Here's a pic of Jay when he was 15, it looks like he was already hitting the gym and I'm sure he started playing around with aas pretty early, his dedication to bodybuilding then was probably as strong as it still is now and that's why he is a 2 time Mr. Olympia.

----------


## T_Own

he definitely has good genetics. at 15 he already seems taller than most people and is very wide for that age.

----------


## smokethedays

> It's very possible to get in great shape in a couple years with the help of diet, training, aas and genetics. Look at Phil Heath 4 or 5 years ago when he played college basketball, he was a stick then and now he's placing 3rd at the Mr. Olympia. Anything is possible with self determination and hard work.


Ditto

----------


## Schmidty

> Here's a pic of Jay when he was 15, it looks like he was already hitting the gym and I'm sure he started playing around with aas pretty early, his dedication to bodybuilding then was probably as strong as it still is now and that's why he is a 2 time Mr.

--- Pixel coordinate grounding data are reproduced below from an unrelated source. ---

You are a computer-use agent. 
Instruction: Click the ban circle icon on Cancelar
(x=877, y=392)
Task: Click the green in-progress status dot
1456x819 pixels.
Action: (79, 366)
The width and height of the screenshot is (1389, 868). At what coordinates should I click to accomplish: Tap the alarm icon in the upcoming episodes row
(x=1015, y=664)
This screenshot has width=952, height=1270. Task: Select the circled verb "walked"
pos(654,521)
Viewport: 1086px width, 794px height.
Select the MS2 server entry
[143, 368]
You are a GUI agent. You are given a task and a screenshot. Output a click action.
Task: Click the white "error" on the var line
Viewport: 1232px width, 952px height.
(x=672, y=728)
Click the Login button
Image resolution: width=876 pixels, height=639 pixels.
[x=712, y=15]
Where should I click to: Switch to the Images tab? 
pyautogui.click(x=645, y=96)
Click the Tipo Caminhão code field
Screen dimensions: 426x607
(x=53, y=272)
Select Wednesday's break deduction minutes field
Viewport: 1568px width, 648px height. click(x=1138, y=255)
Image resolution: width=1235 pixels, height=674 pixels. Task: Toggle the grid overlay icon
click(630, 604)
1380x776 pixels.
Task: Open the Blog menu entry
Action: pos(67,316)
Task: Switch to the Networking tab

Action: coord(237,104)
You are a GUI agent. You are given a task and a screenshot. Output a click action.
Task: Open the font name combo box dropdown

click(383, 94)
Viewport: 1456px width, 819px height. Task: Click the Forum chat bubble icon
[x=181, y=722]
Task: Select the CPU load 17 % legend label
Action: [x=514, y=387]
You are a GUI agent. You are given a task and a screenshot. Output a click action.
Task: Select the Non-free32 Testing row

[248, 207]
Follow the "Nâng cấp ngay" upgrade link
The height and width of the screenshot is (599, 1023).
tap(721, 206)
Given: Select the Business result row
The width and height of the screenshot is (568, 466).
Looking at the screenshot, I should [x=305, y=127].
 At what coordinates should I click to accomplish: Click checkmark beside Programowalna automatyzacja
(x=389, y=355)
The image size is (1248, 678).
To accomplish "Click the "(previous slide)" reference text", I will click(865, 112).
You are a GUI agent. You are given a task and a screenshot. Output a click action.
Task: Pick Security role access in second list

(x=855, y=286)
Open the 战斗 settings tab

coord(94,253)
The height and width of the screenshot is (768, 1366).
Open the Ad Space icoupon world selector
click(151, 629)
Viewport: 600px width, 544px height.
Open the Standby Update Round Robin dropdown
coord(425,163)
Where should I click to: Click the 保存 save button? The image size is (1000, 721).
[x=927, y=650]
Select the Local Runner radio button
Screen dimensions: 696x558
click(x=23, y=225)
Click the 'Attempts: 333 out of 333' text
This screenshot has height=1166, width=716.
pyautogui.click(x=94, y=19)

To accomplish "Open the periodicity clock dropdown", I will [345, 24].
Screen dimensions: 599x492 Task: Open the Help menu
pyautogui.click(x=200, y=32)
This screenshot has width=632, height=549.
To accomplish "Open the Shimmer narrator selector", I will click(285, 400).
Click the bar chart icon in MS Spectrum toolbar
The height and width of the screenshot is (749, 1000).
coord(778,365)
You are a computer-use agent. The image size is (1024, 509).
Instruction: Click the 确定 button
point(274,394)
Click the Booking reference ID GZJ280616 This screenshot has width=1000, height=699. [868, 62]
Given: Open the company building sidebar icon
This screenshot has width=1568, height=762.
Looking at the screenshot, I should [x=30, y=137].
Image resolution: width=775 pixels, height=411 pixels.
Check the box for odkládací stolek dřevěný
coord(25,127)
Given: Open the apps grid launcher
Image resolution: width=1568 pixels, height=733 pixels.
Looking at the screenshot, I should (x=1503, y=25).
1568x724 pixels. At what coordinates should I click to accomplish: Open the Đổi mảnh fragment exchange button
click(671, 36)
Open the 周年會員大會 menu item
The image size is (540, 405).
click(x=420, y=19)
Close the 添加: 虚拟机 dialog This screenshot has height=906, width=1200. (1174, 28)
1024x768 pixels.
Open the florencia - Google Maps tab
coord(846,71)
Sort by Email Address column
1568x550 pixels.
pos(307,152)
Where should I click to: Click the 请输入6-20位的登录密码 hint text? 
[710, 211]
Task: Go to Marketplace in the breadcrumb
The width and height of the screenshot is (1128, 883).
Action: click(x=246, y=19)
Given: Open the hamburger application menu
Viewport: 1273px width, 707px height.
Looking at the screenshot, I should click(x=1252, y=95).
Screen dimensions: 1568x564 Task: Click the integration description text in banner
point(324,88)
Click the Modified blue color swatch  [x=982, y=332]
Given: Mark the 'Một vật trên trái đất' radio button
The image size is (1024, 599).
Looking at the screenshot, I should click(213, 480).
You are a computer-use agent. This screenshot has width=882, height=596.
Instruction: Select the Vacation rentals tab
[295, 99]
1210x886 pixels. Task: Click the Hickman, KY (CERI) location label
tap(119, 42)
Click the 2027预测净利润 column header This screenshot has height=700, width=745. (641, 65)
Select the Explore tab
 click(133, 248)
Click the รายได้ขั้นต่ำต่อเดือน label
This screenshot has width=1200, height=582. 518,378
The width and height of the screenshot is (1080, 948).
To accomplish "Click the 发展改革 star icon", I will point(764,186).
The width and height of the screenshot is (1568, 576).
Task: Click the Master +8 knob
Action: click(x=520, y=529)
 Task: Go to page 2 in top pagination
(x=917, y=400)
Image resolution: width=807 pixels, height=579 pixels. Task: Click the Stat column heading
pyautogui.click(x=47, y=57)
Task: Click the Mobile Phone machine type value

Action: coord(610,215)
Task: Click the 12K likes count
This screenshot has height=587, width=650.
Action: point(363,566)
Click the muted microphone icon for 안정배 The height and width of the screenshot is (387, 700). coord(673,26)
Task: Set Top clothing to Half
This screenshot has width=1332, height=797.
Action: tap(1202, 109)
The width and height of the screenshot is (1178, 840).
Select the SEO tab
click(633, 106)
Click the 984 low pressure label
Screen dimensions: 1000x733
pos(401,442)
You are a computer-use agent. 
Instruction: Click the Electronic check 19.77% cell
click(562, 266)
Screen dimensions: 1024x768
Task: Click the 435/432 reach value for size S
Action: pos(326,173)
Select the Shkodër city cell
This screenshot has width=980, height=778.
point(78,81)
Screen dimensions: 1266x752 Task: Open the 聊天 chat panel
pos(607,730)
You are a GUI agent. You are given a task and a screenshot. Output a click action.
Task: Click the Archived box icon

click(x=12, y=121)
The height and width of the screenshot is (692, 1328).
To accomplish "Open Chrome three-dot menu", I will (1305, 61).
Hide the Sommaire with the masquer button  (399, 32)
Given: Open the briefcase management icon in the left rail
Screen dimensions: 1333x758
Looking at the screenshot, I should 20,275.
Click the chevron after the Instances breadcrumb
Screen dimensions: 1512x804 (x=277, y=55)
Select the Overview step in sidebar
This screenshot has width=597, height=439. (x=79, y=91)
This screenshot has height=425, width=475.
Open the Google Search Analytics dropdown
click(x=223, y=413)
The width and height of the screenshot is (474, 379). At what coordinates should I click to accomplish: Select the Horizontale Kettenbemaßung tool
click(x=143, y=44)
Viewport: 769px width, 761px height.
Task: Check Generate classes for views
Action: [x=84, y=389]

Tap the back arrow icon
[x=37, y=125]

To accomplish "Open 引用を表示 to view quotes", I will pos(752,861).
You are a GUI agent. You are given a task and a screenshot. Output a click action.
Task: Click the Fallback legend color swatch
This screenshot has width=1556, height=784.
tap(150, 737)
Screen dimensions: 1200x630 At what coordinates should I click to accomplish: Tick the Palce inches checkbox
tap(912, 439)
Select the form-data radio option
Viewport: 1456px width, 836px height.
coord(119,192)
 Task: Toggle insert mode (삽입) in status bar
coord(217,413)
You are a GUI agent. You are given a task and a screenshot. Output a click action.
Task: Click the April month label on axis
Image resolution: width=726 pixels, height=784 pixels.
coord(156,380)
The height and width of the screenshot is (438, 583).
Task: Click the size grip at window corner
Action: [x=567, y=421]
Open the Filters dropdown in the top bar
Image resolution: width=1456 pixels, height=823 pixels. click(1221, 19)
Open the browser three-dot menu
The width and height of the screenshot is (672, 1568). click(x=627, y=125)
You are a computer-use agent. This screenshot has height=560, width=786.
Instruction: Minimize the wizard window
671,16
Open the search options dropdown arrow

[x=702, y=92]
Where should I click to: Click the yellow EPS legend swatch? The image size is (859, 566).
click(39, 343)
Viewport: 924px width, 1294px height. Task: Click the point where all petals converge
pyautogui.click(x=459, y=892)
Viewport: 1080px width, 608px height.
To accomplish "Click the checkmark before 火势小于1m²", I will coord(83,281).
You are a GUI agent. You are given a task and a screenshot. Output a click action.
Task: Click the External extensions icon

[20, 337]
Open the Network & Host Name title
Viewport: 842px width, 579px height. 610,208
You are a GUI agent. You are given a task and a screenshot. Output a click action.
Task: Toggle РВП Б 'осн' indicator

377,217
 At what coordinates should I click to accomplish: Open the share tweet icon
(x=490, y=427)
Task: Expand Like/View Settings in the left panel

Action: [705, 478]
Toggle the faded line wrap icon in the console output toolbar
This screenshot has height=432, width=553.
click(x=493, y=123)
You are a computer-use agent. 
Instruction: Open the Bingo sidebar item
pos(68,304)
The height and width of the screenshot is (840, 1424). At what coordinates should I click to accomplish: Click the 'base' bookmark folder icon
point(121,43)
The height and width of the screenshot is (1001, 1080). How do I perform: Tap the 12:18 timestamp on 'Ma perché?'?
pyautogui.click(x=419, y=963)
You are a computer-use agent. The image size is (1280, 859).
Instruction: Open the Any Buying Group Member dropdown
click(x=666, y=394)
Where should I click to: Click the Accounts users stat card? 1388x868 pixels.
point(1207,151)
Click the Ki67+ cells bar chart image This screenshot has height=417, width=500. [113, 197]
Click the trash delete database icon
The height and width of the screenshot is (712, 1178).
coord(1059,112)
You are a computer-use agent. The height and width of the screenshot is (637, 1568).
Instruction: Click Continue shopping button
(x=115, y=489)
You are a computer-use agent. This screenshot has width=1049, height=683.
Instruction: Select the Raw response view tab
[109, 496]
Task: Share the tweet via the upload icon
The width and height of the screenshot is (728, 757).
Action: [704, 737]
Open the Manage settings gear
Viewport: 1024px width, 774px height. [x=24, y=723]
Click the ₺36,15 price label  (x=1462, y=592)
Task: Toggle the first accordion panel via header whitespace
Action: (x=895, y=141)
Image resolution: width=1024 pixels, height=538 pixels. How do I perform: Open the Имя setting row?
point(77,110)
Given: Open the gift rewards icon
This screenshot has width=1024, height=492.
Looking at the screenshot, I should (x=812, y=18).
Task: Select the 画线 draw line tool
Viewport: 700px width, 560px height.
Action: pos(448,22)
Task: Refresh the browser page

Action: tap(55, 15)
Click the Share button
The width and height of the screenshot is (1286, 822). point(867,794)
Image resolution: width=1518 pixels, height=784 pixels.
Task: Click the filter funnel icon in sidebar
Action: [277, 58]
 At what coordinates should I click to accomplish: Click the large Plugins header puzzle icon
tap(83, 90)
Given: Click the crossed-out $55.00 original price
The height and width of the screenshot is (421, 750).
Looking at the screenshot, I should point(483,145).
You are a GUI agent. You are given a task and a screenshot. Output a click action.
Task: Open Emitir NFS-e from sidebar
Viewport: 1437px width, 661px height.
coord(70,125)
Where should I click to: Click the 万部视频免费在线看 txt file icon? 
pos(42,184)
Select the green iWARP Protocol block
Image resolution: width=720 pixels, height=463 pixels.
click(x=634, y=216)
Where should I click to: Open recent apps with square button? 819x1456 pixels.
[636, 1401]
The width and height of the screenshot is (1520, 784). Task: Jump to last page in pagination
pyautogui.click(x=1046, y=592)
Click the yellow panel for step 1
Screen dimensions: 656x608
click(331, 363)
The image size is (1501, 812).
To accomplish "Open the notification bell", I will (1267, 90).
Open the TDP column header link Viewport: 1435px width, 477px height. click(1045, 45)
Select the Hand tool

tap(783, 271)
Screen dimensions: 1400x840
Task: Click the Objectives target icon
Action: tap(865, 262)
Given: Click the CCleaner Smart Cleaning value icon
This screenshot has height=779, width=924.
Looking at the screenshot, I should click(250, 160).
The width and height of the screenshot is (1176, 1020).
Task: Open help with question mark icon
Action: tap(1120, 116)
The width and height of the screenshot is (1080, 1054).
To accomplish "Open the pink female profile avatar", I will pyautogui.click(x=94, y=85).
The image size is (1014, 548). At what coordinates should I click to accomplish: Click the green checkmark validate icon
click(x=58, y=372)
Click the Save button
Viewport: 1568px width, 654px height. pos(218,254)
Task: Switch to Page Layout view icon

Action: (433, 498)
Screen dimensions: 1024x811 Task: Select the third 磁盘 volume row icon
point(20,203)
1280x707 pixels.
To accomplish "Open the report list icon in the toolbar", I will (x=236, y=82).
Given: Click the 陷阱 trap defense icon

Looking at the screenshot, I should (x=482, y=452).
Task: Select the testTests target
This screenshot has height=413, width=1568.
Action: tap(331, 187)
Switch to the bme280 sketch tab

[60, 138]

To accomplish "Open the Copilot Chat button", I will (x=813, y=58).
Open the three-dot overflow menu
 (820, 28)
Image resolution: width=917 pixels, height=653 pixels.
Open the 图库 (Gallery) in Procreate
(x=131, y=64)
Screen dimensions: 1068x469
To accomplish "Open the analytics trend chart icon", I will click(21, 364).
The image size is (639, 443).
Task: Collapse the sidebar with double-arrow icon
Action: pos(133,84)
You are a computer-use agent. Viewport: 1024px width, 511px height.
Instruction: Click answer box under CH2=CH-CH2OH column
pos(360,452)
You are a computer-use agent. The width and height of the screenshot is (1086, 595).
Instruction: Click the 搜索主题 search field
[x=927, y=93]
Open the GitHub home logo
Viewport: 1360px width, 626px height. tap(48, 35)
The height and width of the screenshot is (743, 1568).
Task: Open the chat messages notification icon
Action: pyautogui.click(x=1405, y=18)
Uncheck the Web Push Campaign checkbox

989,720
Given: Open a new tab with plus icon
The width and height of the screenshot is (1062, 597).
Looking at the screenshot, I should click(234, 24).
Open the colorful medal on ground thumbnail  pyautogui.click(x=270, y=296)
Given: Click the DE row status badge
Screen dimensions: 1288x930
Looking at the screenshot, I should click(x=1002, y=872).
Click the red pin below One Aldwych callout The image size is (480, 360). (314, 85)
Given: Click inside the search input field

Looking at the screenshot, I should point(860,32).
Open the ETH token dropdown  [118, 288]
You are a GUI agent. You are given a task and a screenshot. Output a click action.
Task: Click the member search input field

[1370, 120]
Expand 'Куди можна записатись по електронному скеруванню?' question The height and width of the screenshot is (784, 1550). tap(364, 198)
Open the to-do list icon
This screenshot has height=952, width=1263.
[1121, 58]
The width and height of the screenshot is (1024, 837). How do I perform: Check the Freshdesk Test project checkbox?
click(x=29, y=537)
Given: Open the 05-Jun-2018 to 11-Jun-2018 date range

Olympia.


Thats a bigg fvckn kid

----------


## Swifto

Big kid for 15!

----------


## clockwork_killer

15 and like tht wow

----------


## j4ever41

determination + hard work + GENES.

----------


## bigtomo1

+ gear!!!!!

----------


## DSM4Life

Listen man, its no big secret , they all do it. 
He even said in "Bigger stronger ..." "You do what you need to do to be the best" read between the lines.

----------


## sweeney todd

jay didnt start training till he was 18. the first time he benched he did 300 pounds. hes described it all in his life story in one of the magazines. the first date he took his wife on she asked what he was going to do with his life and he said he was going to be a pro bber. never lifted at that point either.

----------


## Brown Ninja

I heard that he still doesn't lift.....just visualizes

----------


## 200byjune

ok u guys. get the ****in stick out of your ass. yes jay cutler started workig out well before he was 15. just think please. why would he be posing if he didnt workout? why in the world would he say hes going to be a profesional bber if he never touched a weight. bullshit.

----------


## sweeney todd

> ok u guys. get the ****in stick out of your ass. yes jay cutler started workig out well before he was 15. just think please. why would he be posing if he didnt workout? why in the world would he say hes going to be a profesional bber if he never touched a weight. bullshit.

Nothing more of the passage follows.